Stored items
^^^^^^^^
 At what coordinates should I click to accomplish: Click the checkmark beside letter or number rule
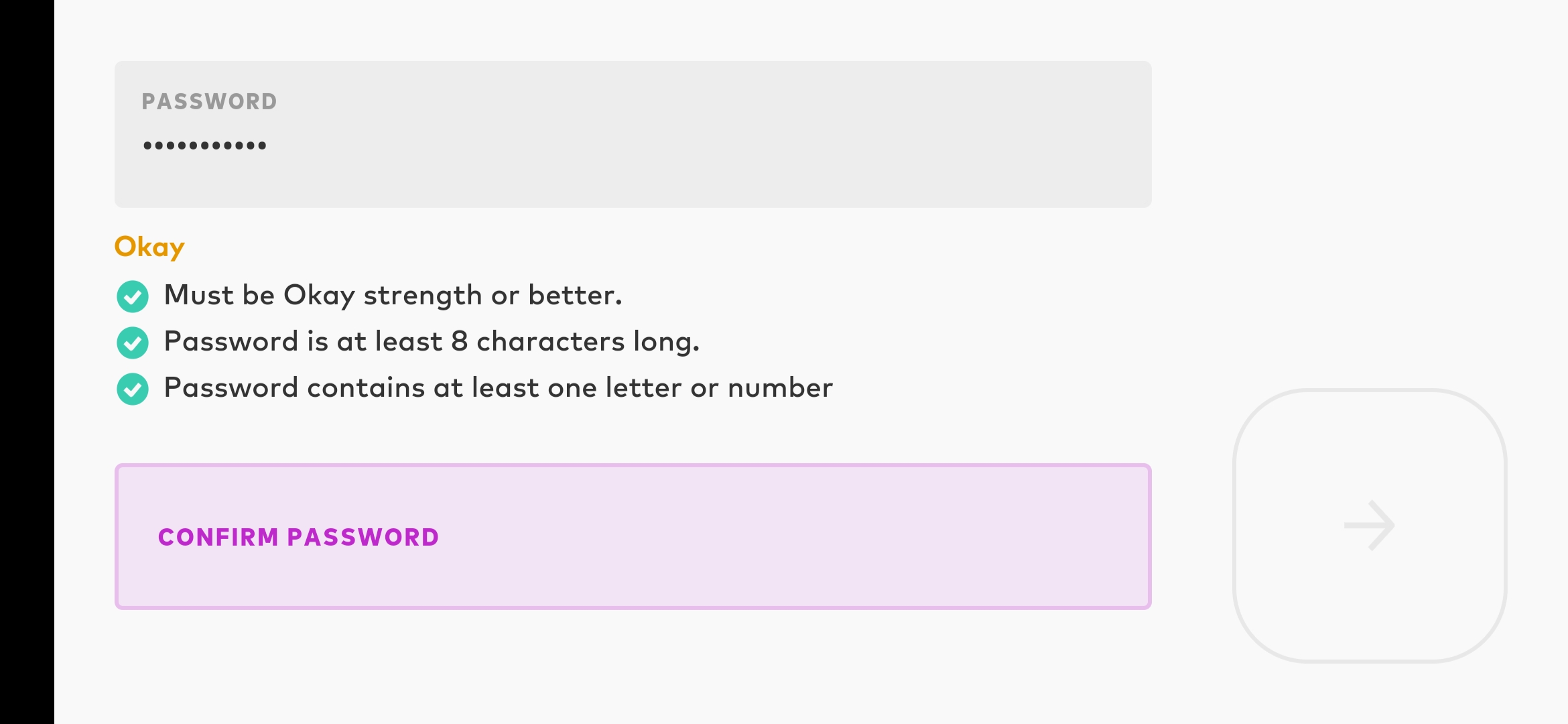coord(133,389)
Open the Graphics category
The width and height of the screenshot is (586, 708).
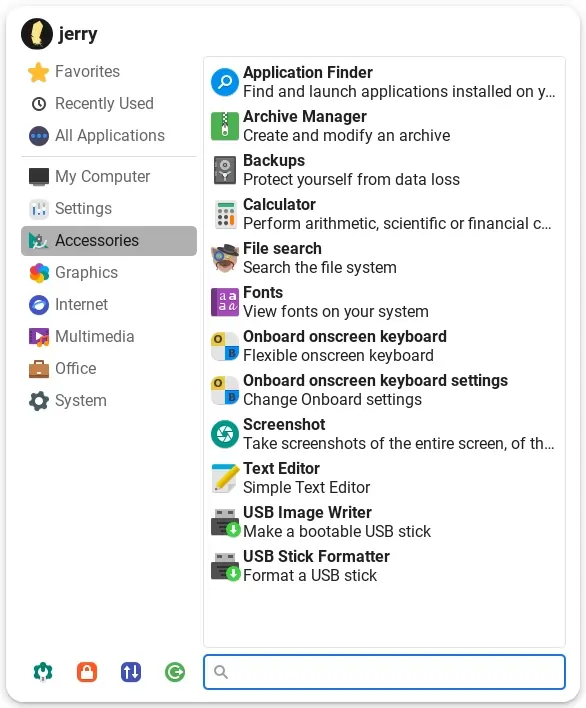109,273
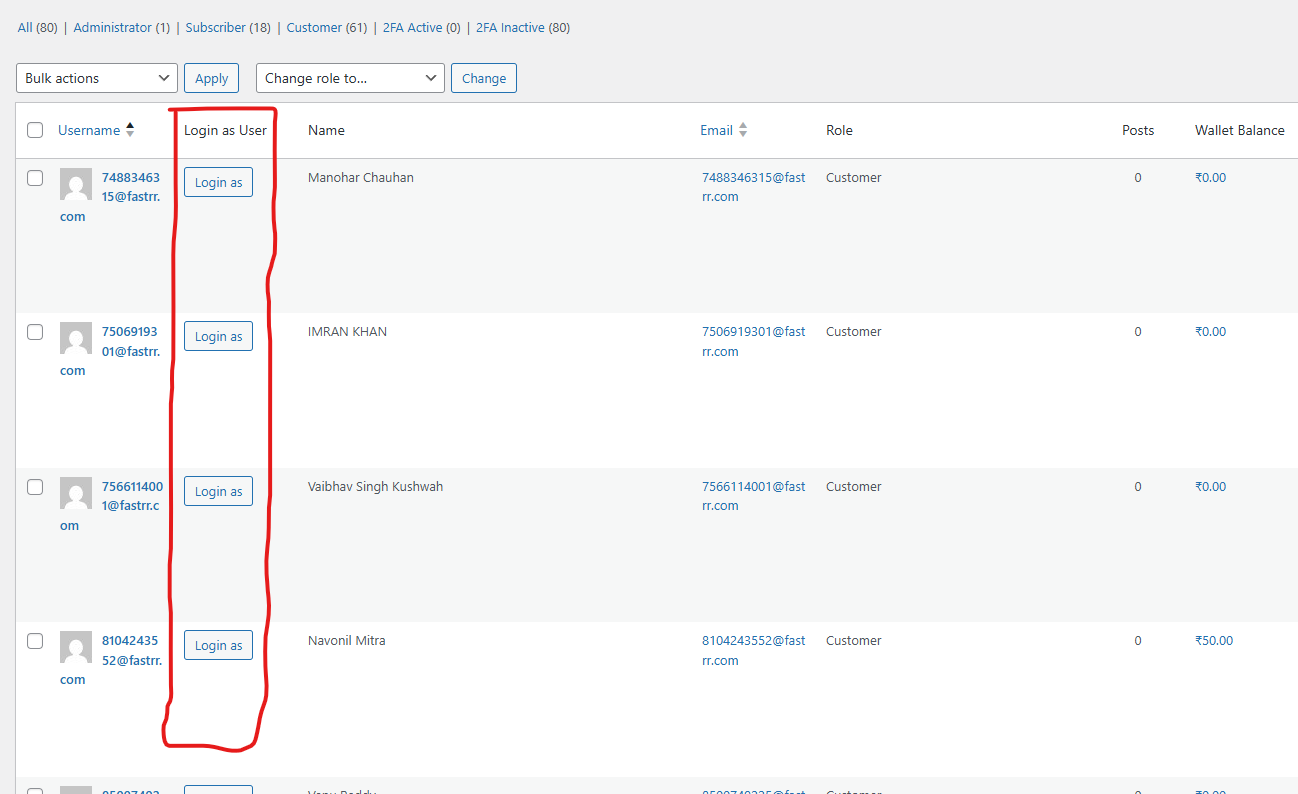
Task: Expand the Change role to dropdown
Action: coord(350,78)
^^^^^^^^
Every line from the one containing "The width and" through the last line of the data is to be retyped exactly, with nothing added and no pictures included.

» **Output**:
The width and height of the screenshot is (586, 708).
109,273
Task: Expand the Change role to dropdown
Action: coord(350,78)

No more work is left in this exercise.